(HALAMAN)
———
Salah satu program prioritas KNEKS sebagaimana disebutkan dalam Buku Rencana Kerja KNEKS periode 2020-2024 adalah KPBU Syariah secara end-to-end syariah yang dilaksanakan dari hulu sejak penandatanganan akad kontrak antara PJPK dengan BUP harus sesuai syariah hingga ke hilir yaitu perolehan pembiayaan BUP untuk mendanai proyek diharapkan berasal dari LKS serta juga menggunakan penjaminan proyek dengan skema syariah. Dengan seluruh tahapan proyek menggunakan keuangan syariah, maka diharapkan proyek KPBU Syariah tersebut dapat terbebas dari riba.
———
(BARIS YANG DIBERIKAN)
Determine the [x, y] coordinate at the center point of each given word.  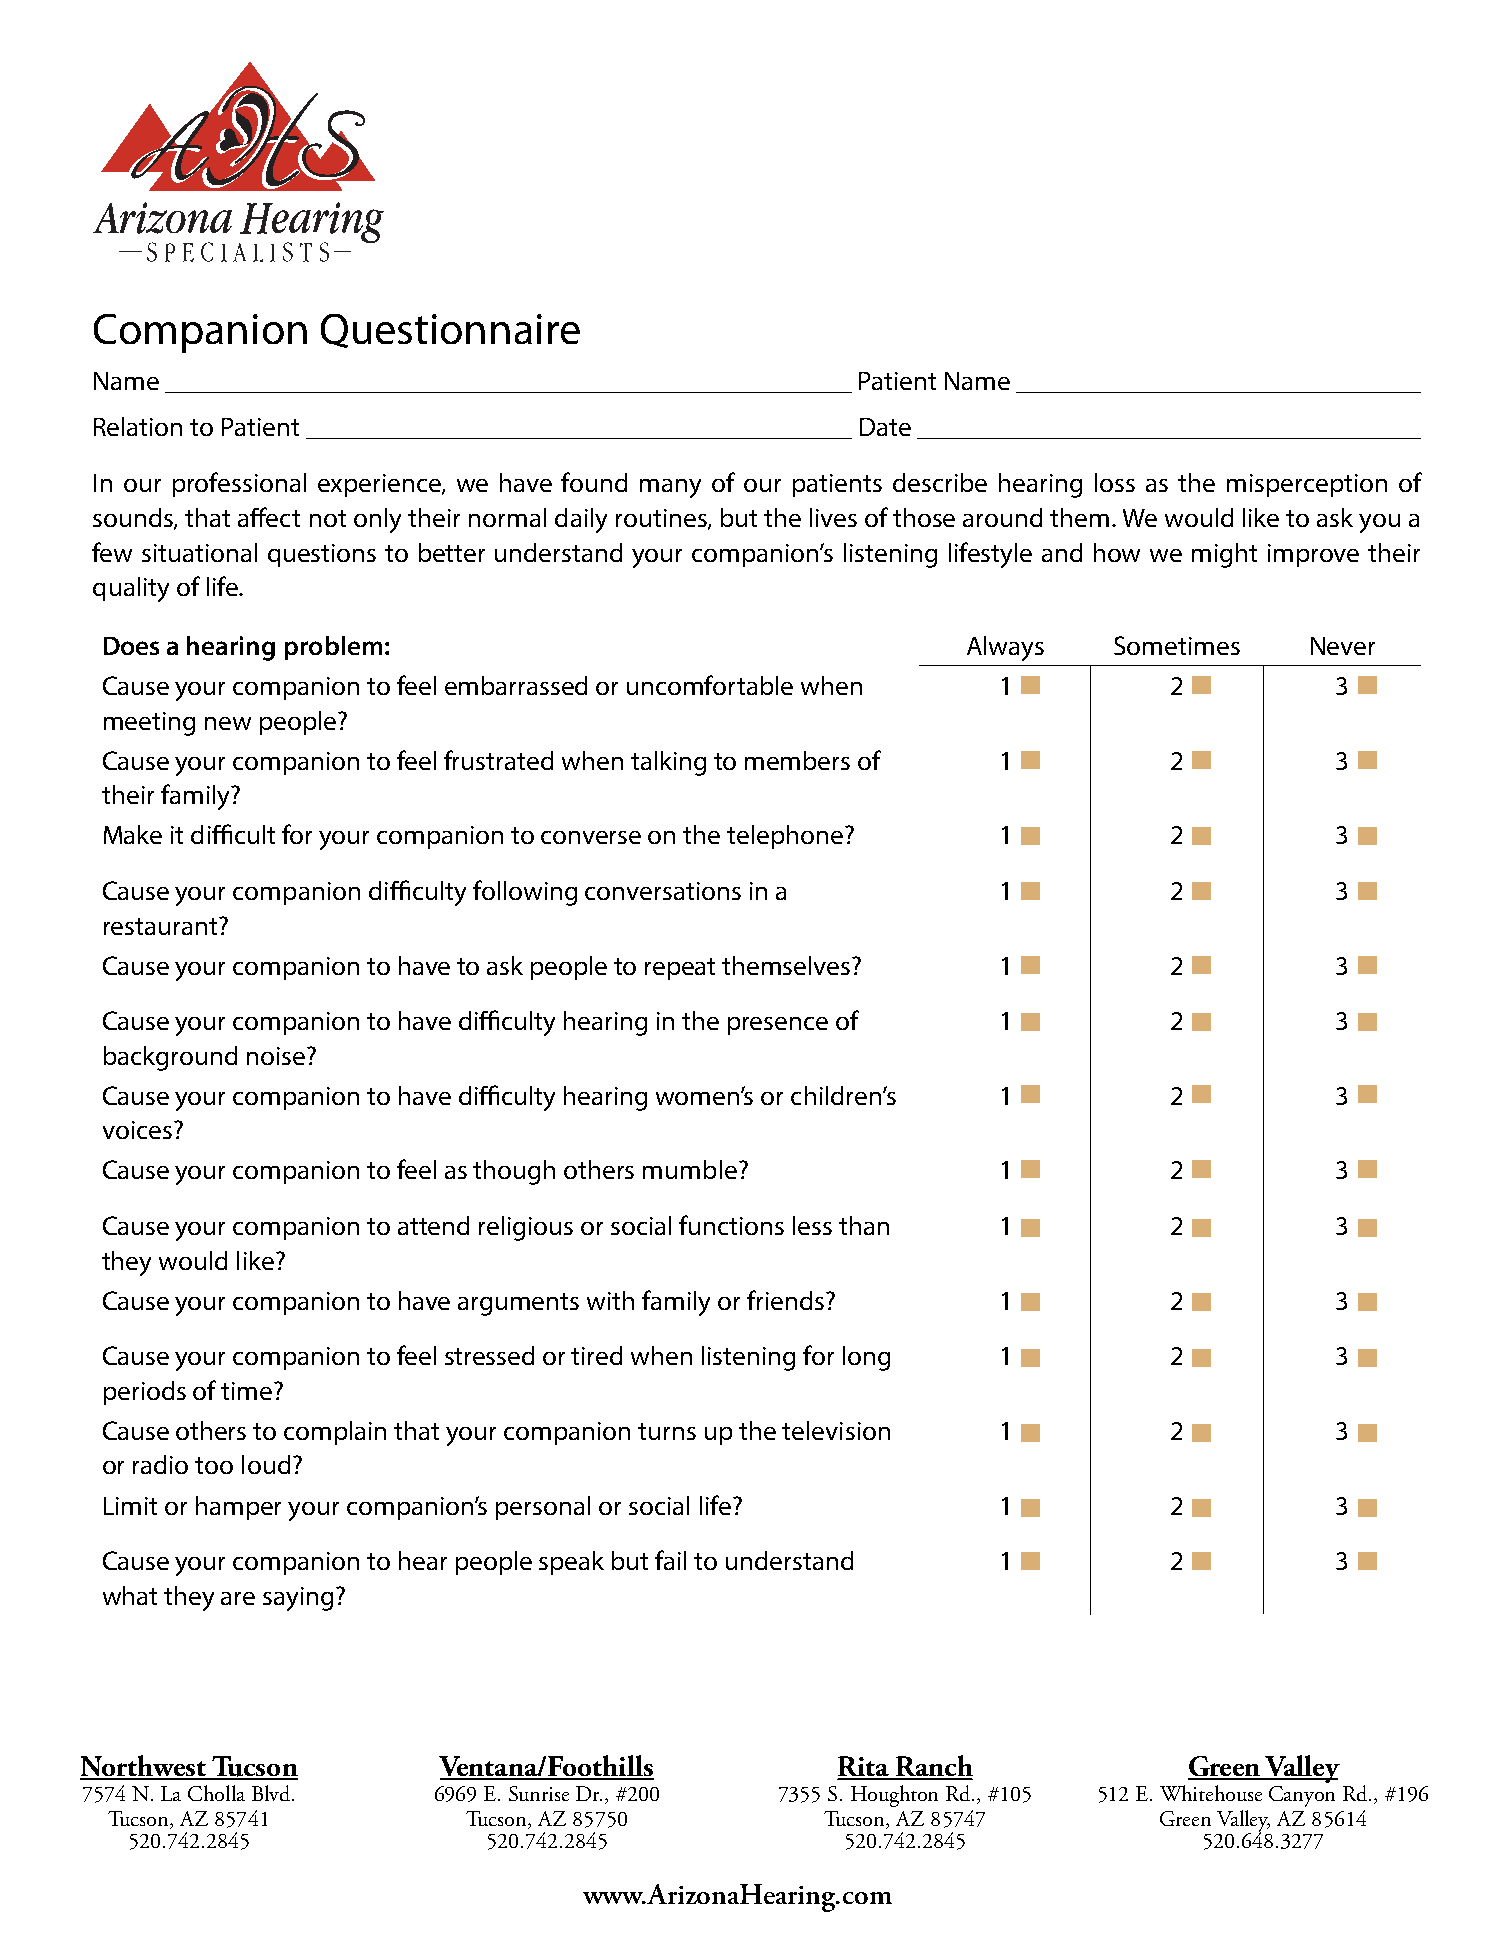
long [866, 1358]
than [864, 1225]
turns [667, 1431]
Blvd [271, 1793]
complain [335, 1433]
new [228, 723]
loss [1115, 482]
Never [1343, 646]
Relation [138, 426]
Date [885, 427]
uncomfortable [710, 685]
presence [778, 1026]
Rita [864, 1767]
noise [276, 1056]
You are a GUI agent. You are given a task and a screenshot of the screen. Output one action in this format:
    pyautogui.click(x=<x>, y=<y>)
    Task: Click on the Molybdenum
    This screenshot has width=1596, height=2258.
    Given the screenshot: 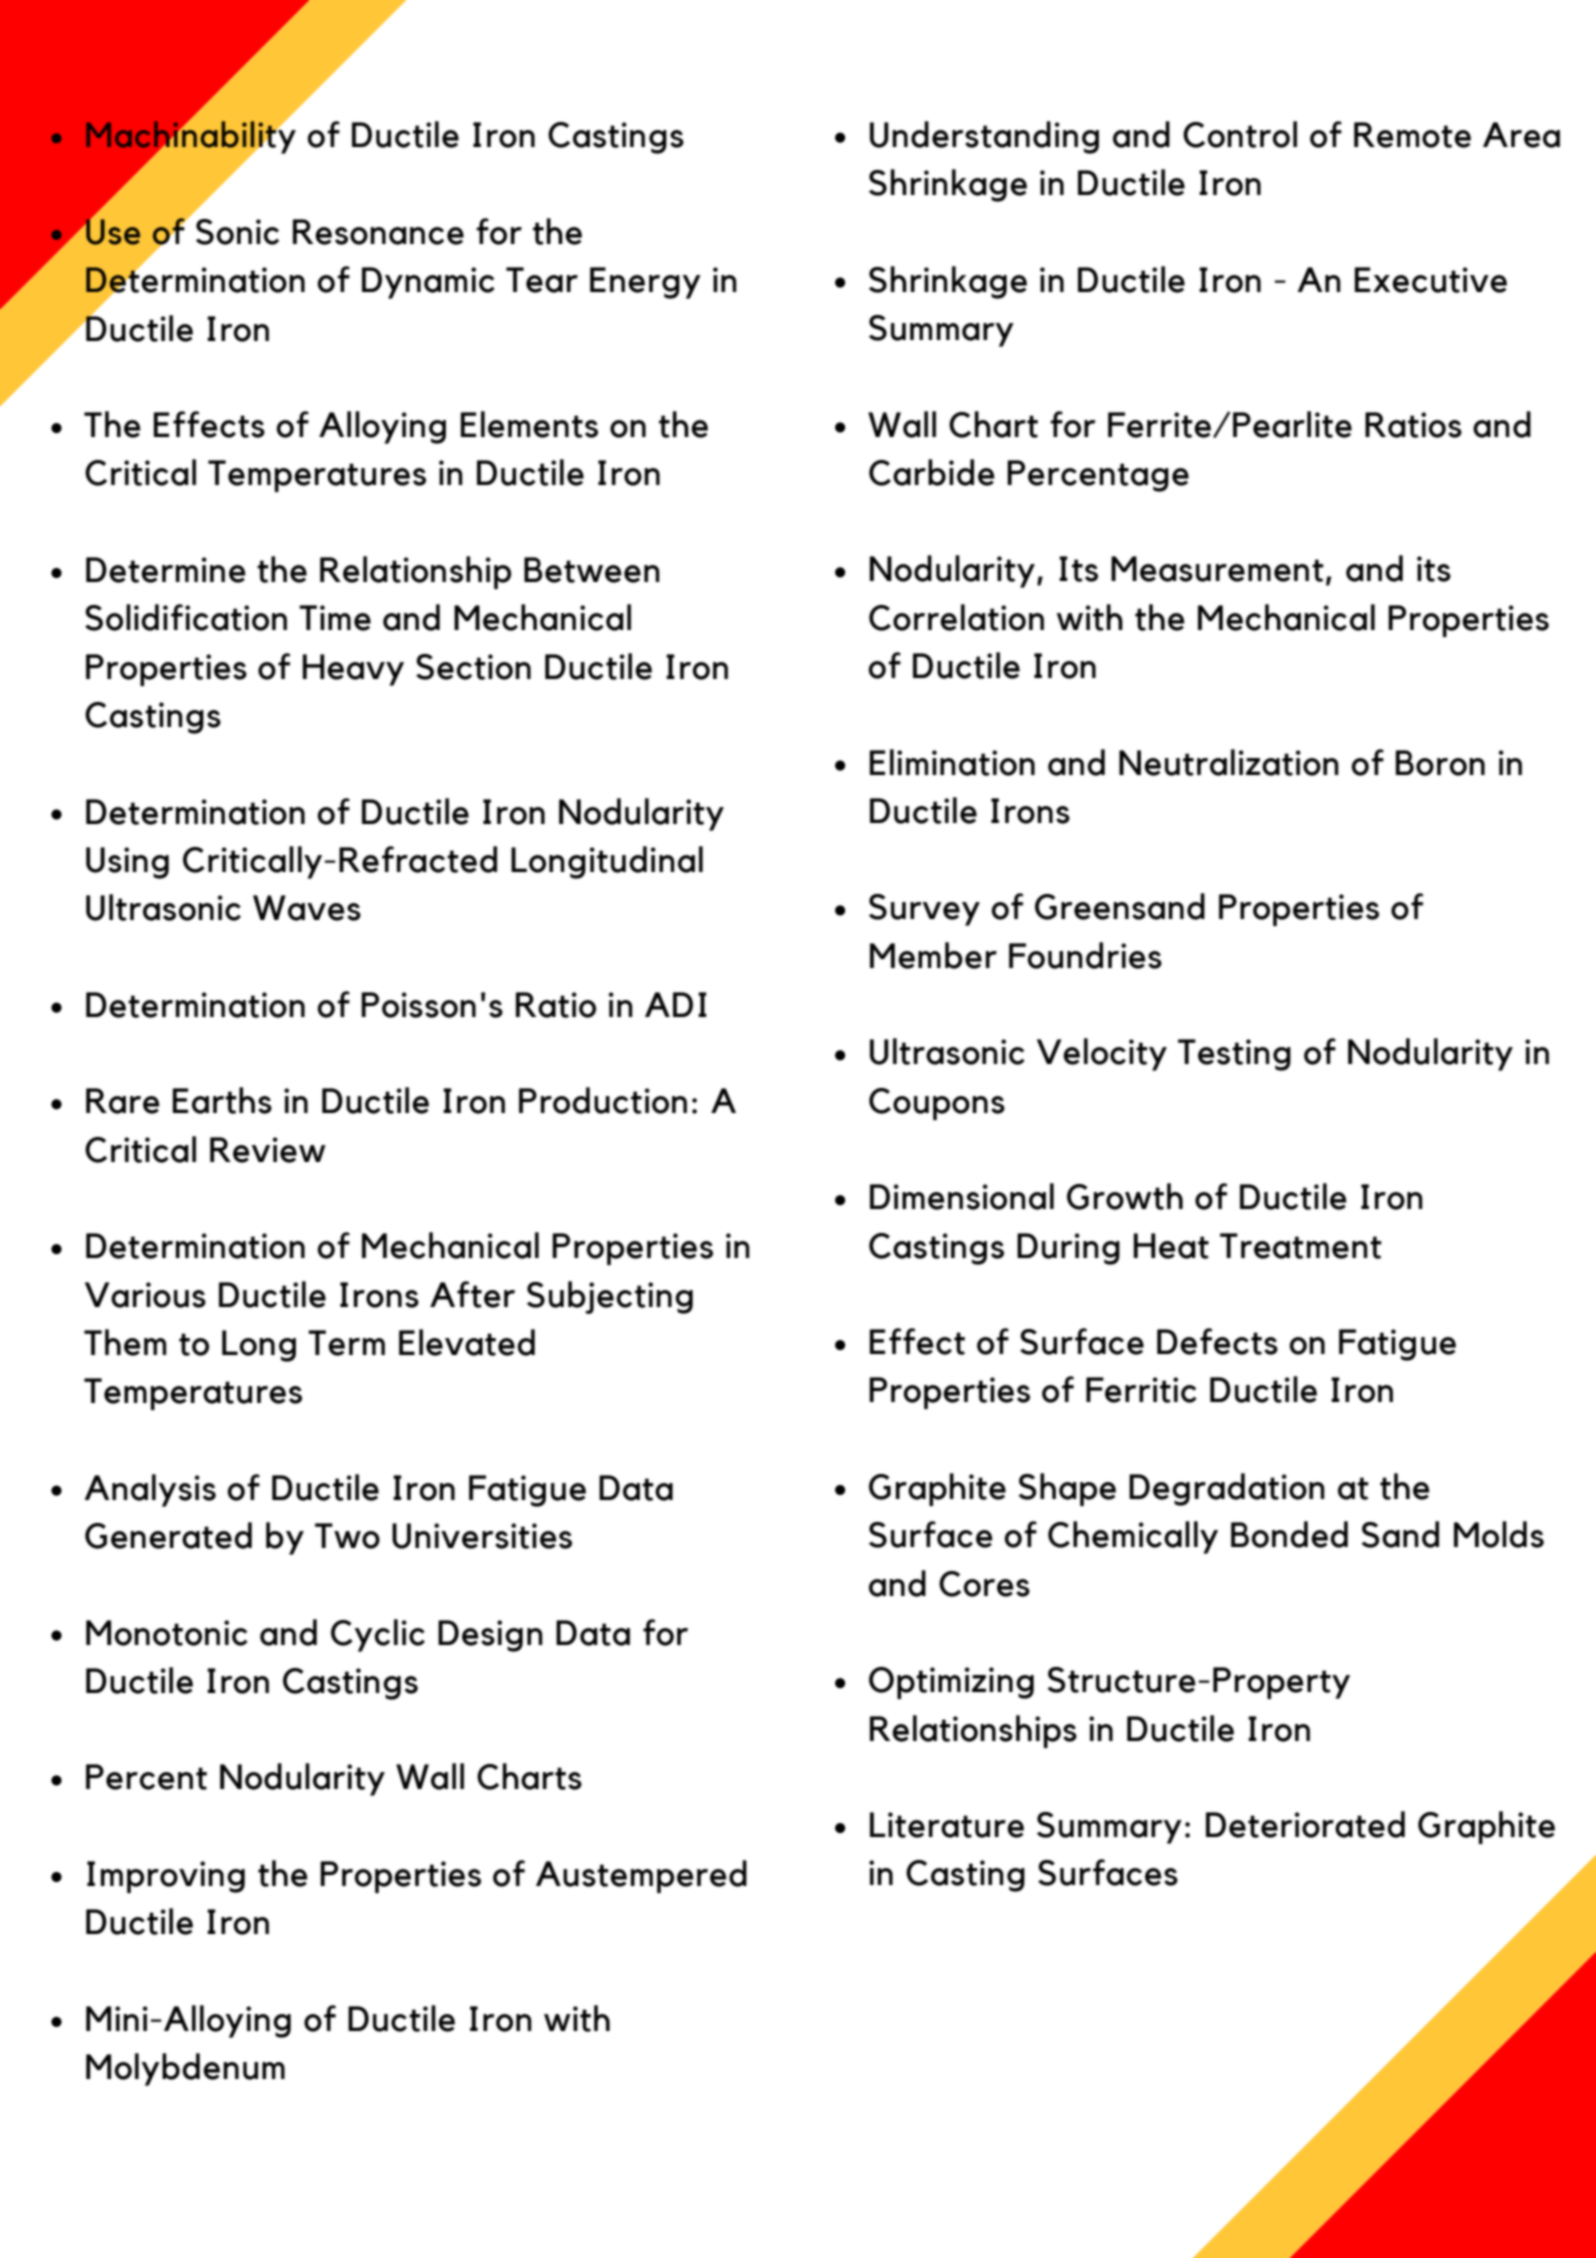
———
(LATIHAN)
Jawablah pertanyaan berikut berdasarkan teks tentang KPBU Syariah.
1. Dalam buku apa KPBU Syariah disebutkan sebagai salah satu program prioritas KNEKS?
2. Dari mana perolehan pembiayaan BUP untuk mendanai proyek diharapkan berasal?
3. Apa yang diharapkan dari proyek KPBU Syariah bila seluruh tahapannya menggunakan keuangan syariah?

(HASIL TUGAS INI)
1. Buku Rencana Kerja KNEKS periode 2020-2024.
2. Dari LKS.
3. Proyek tersebut diharapkan dapat terbebas dari riba.